Friday, June 24, 2016

Governance toolbox: Space for resilient, thoughtful, functional work (& leadership)

I have a few good "tools" to include this week, but I want to start with that bit of inspiration and affirmation of one of the essential contributions of a diverse boardroom. It's about more than checking off a box on a matrix. It's about enriching the conversation and, ultimately, the governance outcomes that emerge from that conversation.

Actually, that's a nice opening to the first tool.

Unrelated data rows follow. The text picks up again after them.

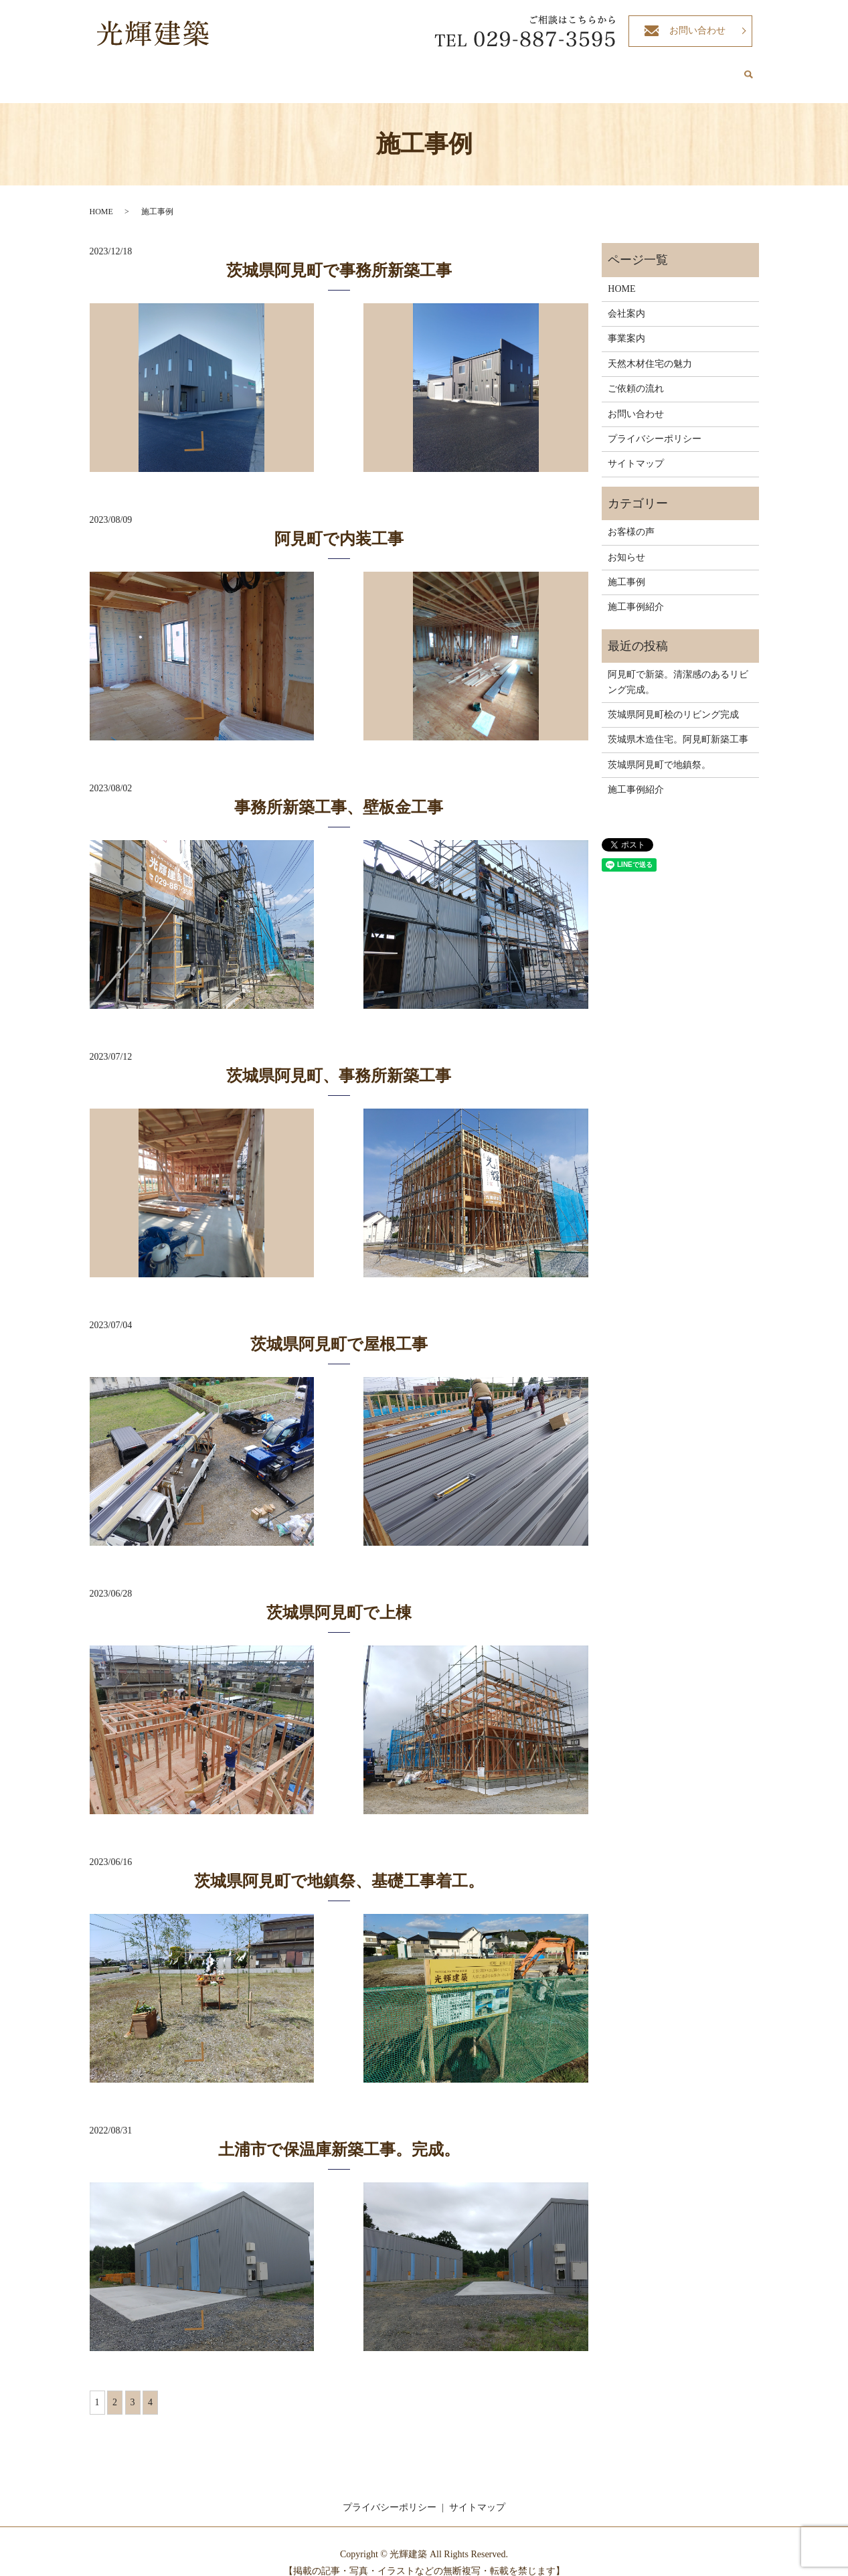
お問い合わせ (697, 30)
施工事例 (626, 569)
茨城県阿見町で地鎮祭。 (659, 752)
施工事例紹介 (646, 69)
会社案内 (377, 69)
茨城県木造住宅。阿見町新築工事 (678, 727)
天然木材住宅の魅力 (498, 69)
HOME (332, 69)
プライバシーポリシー (654, 426)
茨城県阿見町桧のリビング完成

How to talk in meetings when you hate talking in meetings -- This one's for my fellow introverts. It's also for the extroverts and ambiverts who serve alongside us.  As an introvert, most of the recommendations and the scenarios behind them ring familiar. Most personally germane: the need to speak up when I need time to think through the issues at hand. Do my fellow introverts speak up when they need that time (can't say I always have)? Do our board leaders recognize that need? Do they actively and voluntarily provide that breathing room, even when we chicken out and neglect to ask for it? How do we all benefit from an environment where the needs and gifts of quieter members are valued as much as action orientation and keeping the agenda moving?

7 habits of resilient teams -- This one's really general, maybe too general to qualify as a "tool." But it represents an excellent overview of a culture where nonprofit leadership can prosper. "Low turnover" feels like the least applicable to the typical board setting. But give members time (time to think!) and I'm pretty sure this can foster a discussion around assessing how your board structure and culture facilitates or inhibits these "habits." I cannot lie: numbers five through seven intrigue me - and may challenge some boards.

Why dysfunction persists -- Another concise post by Dan Rockwell, the value of which comes from naming and making visible the interpersonal and group dynamics challenges that invade the nonprofit boardroom. It also includes a counterpoint: factors that facilitate functional effectiveness. Does anything ring familiar for your board, on either side? How will you build from the positive and/or address the dysfunctional?

Chairing nonprofit boards -- My newest Pinterest board supports a project I'm developing this summer (more as it nears launch). It also may be of value to current and future nonprofit board leaders. As with all Pinterest boards, it's an evolving resource. I'll be adding new resources - my own and others - as I discover them. In the meantime, enjoy and use those I've already pinned.